Segundo ele, “a história de Angola é construída a partir de múltiplas vozes” e ignorar certos protagonistas enfraquece a busca pela reconciliação nacional e por uma identidade coletiva verdadeiramente inclusiva.
As Feridas da Independência e o Legado da Guerra Civil
A independência de Angola, conquistada em 11 de novembro de 1975, não foi um processo unificado. Três movimentos nacionalistas — MPLA, FNLA e UNITA — proclamaram a independência a partir de territórios sob seu controlo. O MPLA, liderado por Agostinho Neto, tomou Luanda e formou o primeiro governo, fato não reconhecido por seus rivais, o que acabou por desencadear uma guerra civil de quase 30 anos.
Sakala relembra que o país precisa reconhecer integralmente seu passado para construir um futuro de justiça e paz. “Ninguém pode mudar o passado, mas é preciso assumi-lo com integridade e sentido de história”, afirmou o deputado.
Condecorações em Meio a Controvérsias
A cerimônia de condecoração promovida pelo Presidente João Lourenço contempla 697 personalidades em duas categorias: Classe Independência, voltada para quem contribuiu na luta contra o colonialismo, e Classe Paz e Desenvolvimento, que homenageia aqueles que ajudaram a consolidar a paz e o progresso nacional.
Apesar da magnitude do evento, a iniciativa não foi unânime.
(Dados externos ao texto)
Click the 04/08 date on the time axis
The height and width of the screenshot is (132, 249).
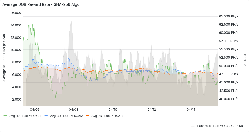tap(74, 109)
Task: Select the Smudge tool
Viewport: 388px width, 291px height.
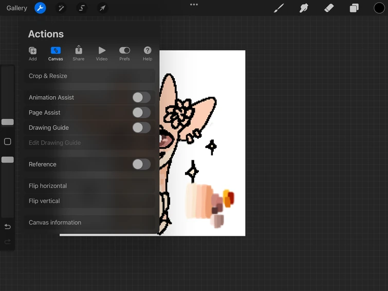Action: [304, 8]
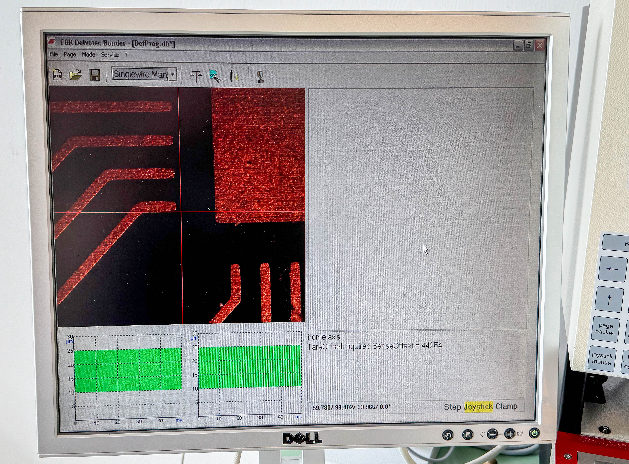
Task: Toggle the Step mode indicator
Action: coord(452,407)
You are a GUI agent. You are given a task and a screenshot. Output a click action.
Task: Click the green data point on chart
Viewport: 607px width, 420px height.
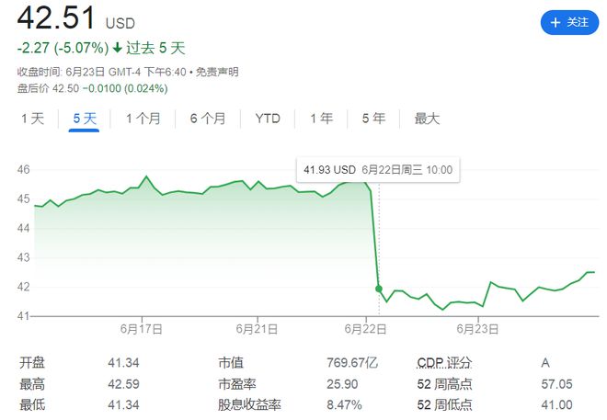(379, 289)
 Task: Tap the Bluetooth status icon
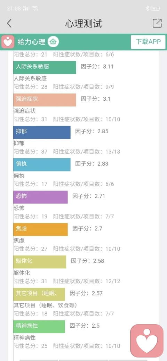147,9
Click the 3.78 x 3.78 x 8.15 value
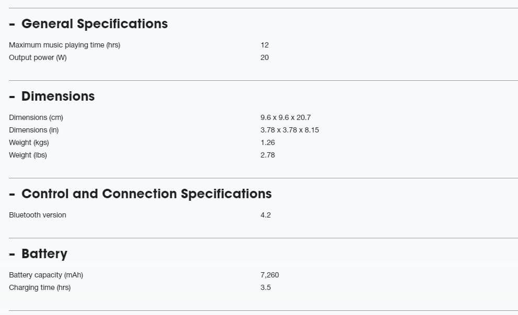 (289, 130)
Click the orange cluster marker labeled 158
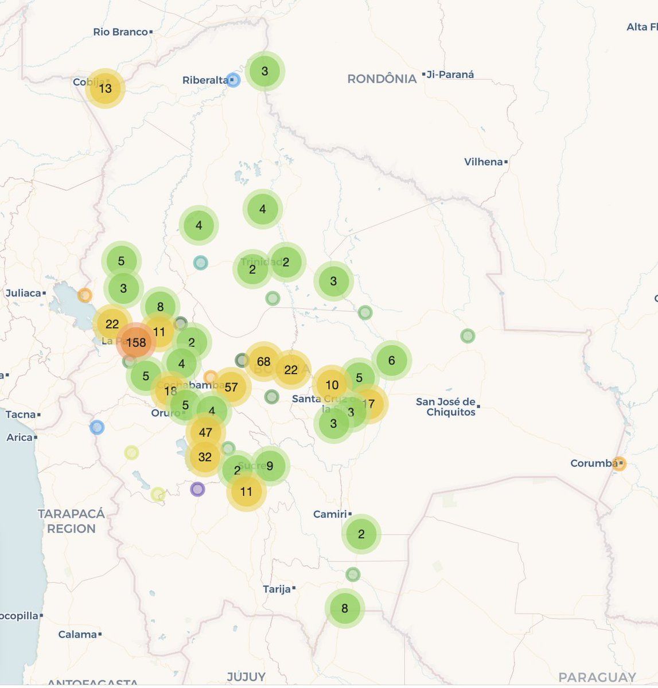The height and width of the screenshot is (688, 658). click(136, 342)
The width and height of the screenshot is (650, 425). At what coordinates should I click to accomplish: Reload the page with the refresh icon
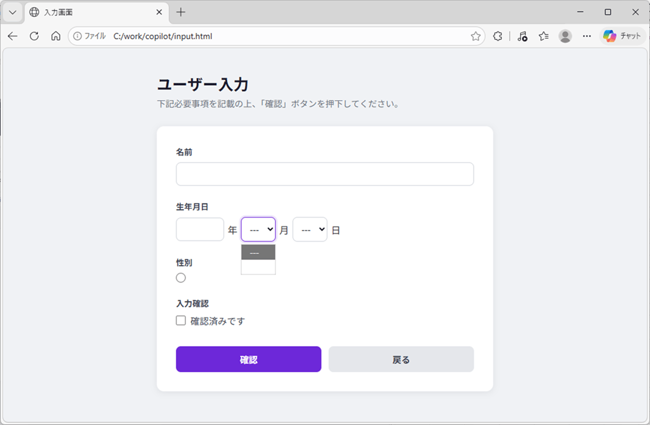pyautogui.click(x=34, y=36)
Além de Alcides Sakala, outras figuras também recusaram ou se ausentaram da cerimônia, como o ativista Rafael Marques, o cantor Bonga, e os escritores Pepetela e Luandino Vieira, que optaram por apenas se fazer representar.
Essa segunda fase de homenagens — que reconheceu 252 nomes na Classe Independência e 445 na Classe Paz e Desenvolvimento — dá sequência a uma primeira cerimônia marcada por exclusões e ausências notáveis, como a do ex-presidente da UNITA, Isaías Samakuva, e de outros nacionalistas ligados ao partido.
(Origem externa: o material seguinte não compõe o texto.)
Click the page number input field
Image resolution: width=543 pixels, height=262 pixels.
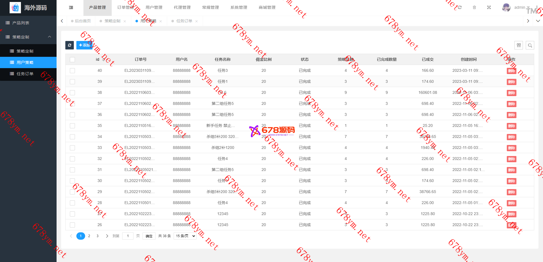pos(128,236)
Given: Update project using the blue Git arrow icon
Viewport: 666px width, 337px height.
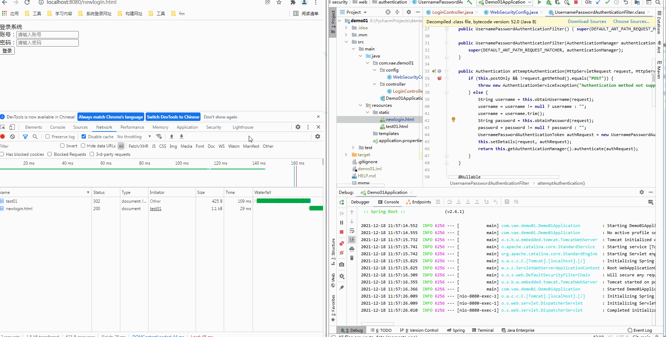Looking at the screenshot, I should pos(598,2).
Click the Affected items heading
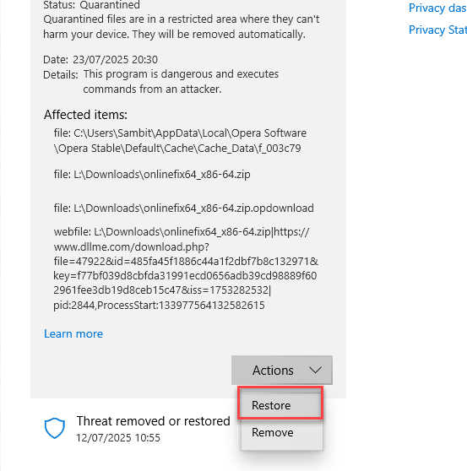The image size is (467, 471). coord(85,115)
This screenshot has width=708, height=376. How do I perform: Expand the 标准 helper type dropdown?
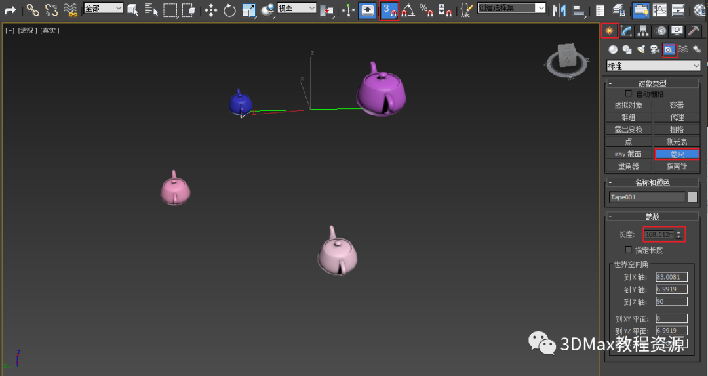pos(653,66)
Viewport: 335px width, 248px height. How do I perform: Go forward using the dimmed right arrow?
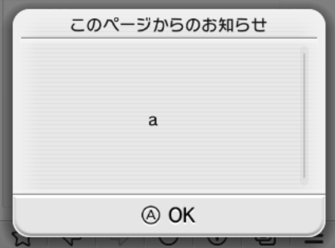119,240
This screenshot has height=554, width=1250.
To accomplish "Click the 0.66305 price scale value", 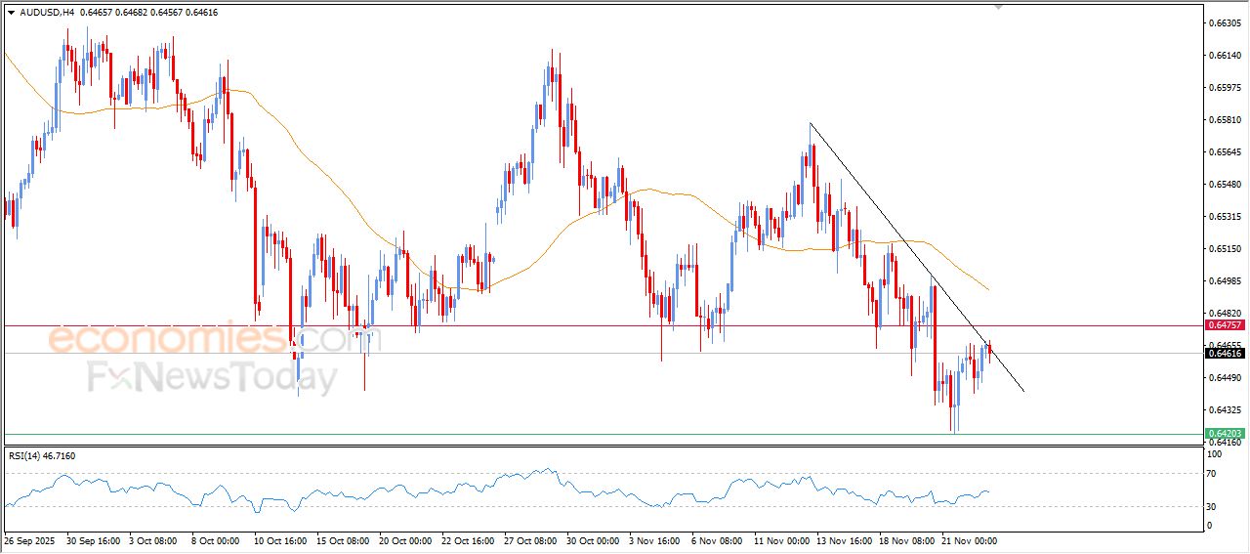I will (x=1223, y=22).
Reconciliação Nacional Ainda em Construção
A recusa de Sakala e a posição de outros homenageados mostram que a memória coletiva de Angola continua a ser um terreno sensível e em disputa. As homenagens oficiais, apesar de simbólicas, precisam dialogar com a diversidade de experiências que moldaram o país. Sem isso, torna-se difícil avançar rumo a uma reconciliação nacional verdadeira e duradoura.
O ciclo de condecorações segue ao longo de 2025, mas o debate sobre quem merece ser lembrado na história oficial de Angola permanece aberto — e necessário.